Often when the market heads into correction mode, investors hide out in defensive consumer staples shares. But in recent years Nike, a consumer discretionary company, has become a safe bet in both good times and bad.
Why? Because investors recognize the solid business model and know the growth prospects are as good as ever. Although the pandemic has impacted Nike sales as it has other consumer brands, investors also know that underlying demand for Nike's footwear and apparel is strong.
Why is Nike Stock so Strong?
Nike stock's steady run has seen few non-market-related blips throughout its 36-year trading history. Its remarkable stamina largely stems from its willingness to adapt to changing times.
Recently, that has meant responding to changing consumer preferences. Today's fitness and fashion-minded customers alike want relevant, personalized products—and they want them now. They value comfort, performance, and style. Nike delivers all of this and then some.
Management has done an outstanding job executing its Triple Double Strategy. That's two-times the innovation, two-times the direct, and two-times the speed. It has been firing on all cylinders by continually coming out with new products and connecting directly with the consumer like never before. The Triple Double strategy meshes particularly well with increasingly demanding millennial consumers who will drive the next wave of economic growth.
Prior to the pandemic, Nike's direct-to-consumer (DTC) sales were expected to grow around 15% to 20% annually. While the growth trajectory has been temporarily set off course, Nike should be able to get back on track.
This year, investments in the DTC channel have served Nike well amid store closures and slower retail sales. Its company owned stores, websites, mobile apps, and digital partnerships have effectively bridged the gap with its loyal customer base. Digital sales jumped 75% last quarter and accounted for roughly 30% of total revenue.
What Should Investors Expect When Nike Reports Next Week?
Nike is getting set to report quarterly earnings after the market close on September 22nd. The consensus estimate of earnings per share is $0.41.
Investors should expect the theme of the report to be continued strength in the DTC business driven by digital sales. The gross margin may be similar to last quarter's 37.3% due to the elevated expense level tied to market conditions. But investors need not worry. Ultimately Nike's digital transformation should continue to drive higher operating margins and propel the stock higher over time.
Nike has topped earnings expectations in 18 of the last 20 quarters. Last quarter was one of the rare misses but was largely associated with the uncertain economic backdrop. The stock dipped a bit in response but has since rebounded strongly. That's because the market has been able to see the forest from the trees. Nike's growth opportunities over the long run are solid.
From Where Will Nike Get Growth in the Future?
Aside from the DTC channel, Nike's women's business is a major long-term growth catalyst. Less than a quarter of Nike's sales comes from women's products. Yet as the company has noted, the market for women's footwear and apparel is actually much larger than that of men's.
Women are increasingly embracing the casual, sneaker culture to the point that Nike athletic gear has become fashionable. The Nike yoga collection has been especially popular. Management has responded to this shift by making the women's category a priority. It is investing heavily in women's product development including shoes, sports bras, and other apparel. It is also devoting some big-time marketing dollars to connect with female consumers.
Emerging market growth is another long-term catalyst for Nike.
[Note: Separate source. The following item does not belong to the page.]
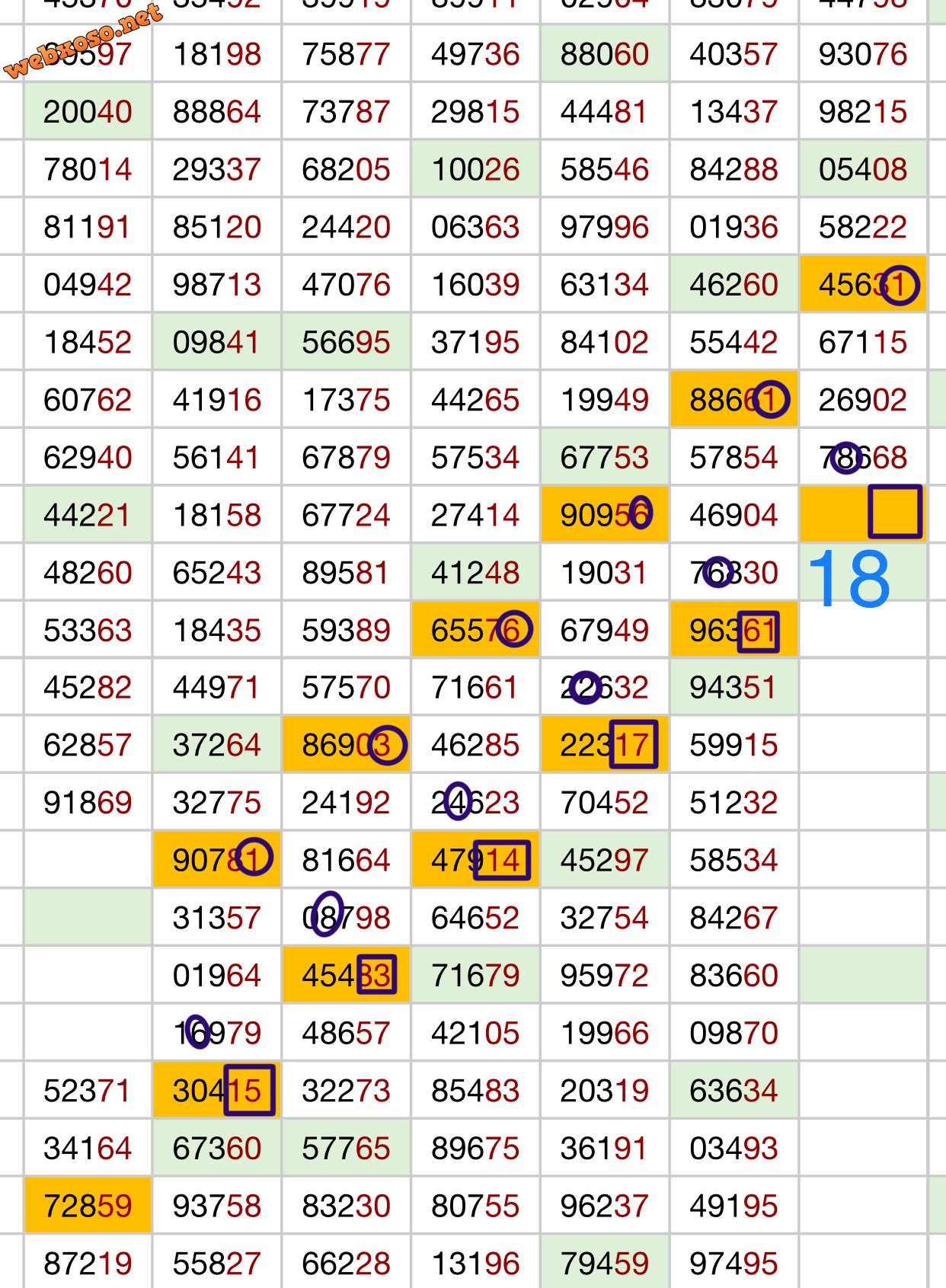Click the large blue number 18

[x=849, y=580]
Not surprisingly, China is the key market here. Nike's sales growth in the Greater China region has outpaced its overall top-line growth. While overall sales were down last quarter, China sales actually increased 8%. Pre-pandemic China sales were growing at a 20%-plus clip and a return to this growth may not be far away.
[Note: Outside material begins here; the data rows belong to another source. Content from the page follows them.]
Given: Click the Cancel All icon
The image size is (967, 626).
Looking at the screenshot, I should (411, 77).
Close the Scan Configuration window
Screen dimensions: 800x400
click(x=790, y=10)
Meanwhile, Nike's core strength remains its global brand recognition. This is what ultimately allows the company to raise prices—and still increase sales. Its presence in the high-end footwear market is particularly strong because of its marketing prowess and endorsements from popular professional athletes.
Is Nike Stock a Buy?
In terms of valuation, Nike shares don't appear cheap at 51x forward earnings. But while a premium valuation is warranted, the high multiple is a reflection of the current economic climate. The three to five-year growth outlook is what's more important here.
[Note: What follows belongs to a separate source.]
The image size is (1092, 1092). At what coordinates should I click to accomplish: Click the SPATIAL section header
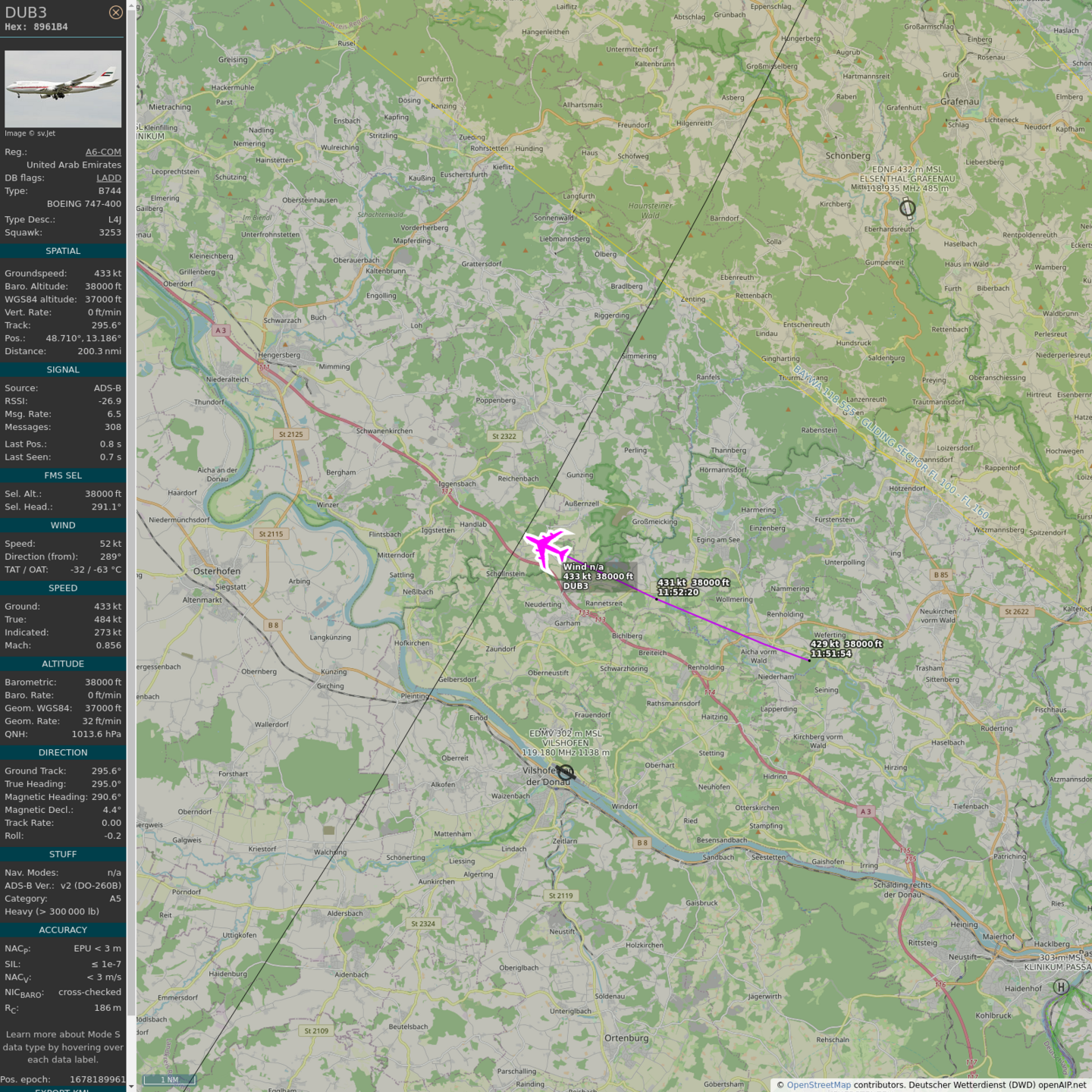click(x=63, y=251)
Yes, the next few quarters will probably be choppy. As the economy attempts to stage a comeback, the status of professional, collegiate, and youth sports worldwide is still very much unknown. This will continue to have an impact on Nike's sales of athletic apparel and equipment in the near term.
However, as economic conditions improve, no one is better positioned than Nike to capitalize on the global appetite for high quality athletic gear.
For new money, investors may be better off waiting for a better entry point. But as we saw after last quarter's report, any weakness should be viewed as a buying opportunity.
Existing Nike shareholders should continue to hold and enjoy the run. Nike has the stamina to build off its dominant market position and enjoy a multi-year run of above-industry growth. Strong global brand recognition, product innovation, and economies of scale suggest there is plenty of fuel in the tank.